Passage proposé:
● ● ● ●

Dans son discours, à la suite de son investiture comme candidat du RHDP pour le second tour, Ouatarra a rappelé, de son côté, que « dans l’histoire de l’humanité, les grands changements se sont effectués lorsque les hommes et les femmes, conscients d’une situation qui ne pouvait durer, ont mis de côté leurs différences et ont uni leur force, afin de faire triompher la justice et la liberté. Dans l’histoire de la Côte d’Ivoire, a-t-il ajouté, ce changement se fera parce que nous l’aurons tous décidé. Il est temps que la Côte d’Ivoire renoue avec la grandeur, la probité et le travail. La Côte d’Ivoire le mérite. Les Ivoiriens le demandent ».

● ● ● ●

Matériel fourni:

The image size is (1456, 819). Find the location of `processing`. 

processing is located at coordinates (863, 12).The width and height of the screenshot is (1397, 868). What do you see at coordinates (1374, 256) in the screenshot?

● ● ● ●

Exercice court 1:
Répondez aux questions suivantes d'après le passage proposé sur le discours d'investiture :
(a) À quelle occasion ce discours a-t-il été prononcé ?
(b) Selon l'orateur, à quel moment les grands changements se sont-ils effectués dans l'histoire de l'humanité ?
(c) Avec quelles trois valeurs la Côte d'Ivoire doit-elle renouer ?
Exercice court 2:
Rédigez la suite du passage proposé sur le discours d'investiture, à partir de sa dernière phrase.

Résultat attendu 1:
(a) À la suite de son investiture comme candidat du RHDP pour le second tour.
(b) Lorsque les hommes et les femmes, conscients d'une situation qui ne pouvait durer, ont mis de côté leurs différences et ont uni leur force afin de faire triompher la justice et la liberté.
(c) La grandeur, la probité et le travail.

Résultat attendu 2:
Pour affirmer son ambition de travailler à gérer la Côte d’Ivoire « sous l’autorité du président Bédié, cher aîné » (Mgr Kutwa appelait à « la grandeur d’âme », dans ce registre ADO est imbattable), Ouattara en appelle au souvenir de Julius K. Nyerere, le « père de l’indépendance » de la Tanzanie (cf. LDD Tanzanie 007 et 008/Lundi 1er et Mardi 2 novembre 2010) qui, ayant abandonné volontairement le pouvoir à un successeur désigné (un musulman alors que Nyerere était catholique), demeurera président du parti (alors unique) afin de garder la main sur la vie politique du pays. ADO a la prudence d’aller chercher loin un modèle de cohabitation dont peu d’Ivoiriens savent quelque chose ; mais c’est, en ce moment, l’intention qui compte !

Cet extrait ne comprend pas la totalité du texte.